## Given task 1
Return, word for word, the part of the text on the House committee investigating the Jan. 6 attack that begins with the words "On June 30, 2021, lawmakers" and ends with "malign foreign influences.".
## Given task 2
Return each line of the records that contains the string "Click", matching case exactly.

— START Document segment —

In the intensely partisan atmosphere surrounding the House committee investigating the Jan. 6, 2021, attack on the U.S. Capitol, will the committee be able to get the information it needs?

The American people, said Republican House member Liz Cheney, “deserve the full and open testimony of every person with knowledge of the planning and preparation for Jan. 6.”

In opening statements at the first hearing held on July 27 by the House select committee investigating the attack, Cheney and other committee members said that an accurate record of the events on Jan. 6 – and in the time that led up to it – is essential to understanding the factors contributing to the attack so that future attacks may be prevented.

The committee has several tools for shedding light on the events of Jan. 6 and ensuring that the American people learn the truth about what happened.

But its work can also be delayed and frustrated if someone – likely former President Donald Trump and his allies – mounts a legal fight to deny the committee information it has sought.

Investigating ‘darkest days’

On June 30, 2021, lawmakers passed House Resolution 503, which created the select committee. It charges the committee with investigating the activities of law enforcement, intelligence agencies and the armed forces relating to that day as well as uncovering the factors contributing to the attack, including technology, social media and malign foreign influences.

President Trump in front of flags and on a stage at a rally, with people crowded below him
Then-President Donald Trump at the ‘Stop the Steal’ rally on Jan. 6, 2021, that preceded the Capitol insurrection. Tasos Katopodis/Getty Images

Ultimately, the committee aims to issue a report with detailed findings and suggestions for corrective measures.

The select committee has already used one of its main tools for investigating the attack on the Capitol: holding public hearings and inviting testimony from key players in the attack.

— END Document segment —
— START The data —

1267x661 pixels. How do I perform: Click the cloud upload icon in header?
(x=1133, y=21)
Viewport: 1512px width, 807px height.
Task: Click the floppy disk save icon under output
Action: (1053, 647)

— END The data —

## Solution 1
On June 30, 2021, lawmakers passed House Resolution 503, which created the select committee. It charges the committee with investigating the activities of law enforcement, intelligence agencies and the armed forces relating to that day as well as uncovering the factors contributing to the attack, including technology, social media and malign foreign influences.

## Solution 2
1267x661 pixels. How do I perform: Click the cloud upload icon in header?
Task: Click the floppy disk save icon under output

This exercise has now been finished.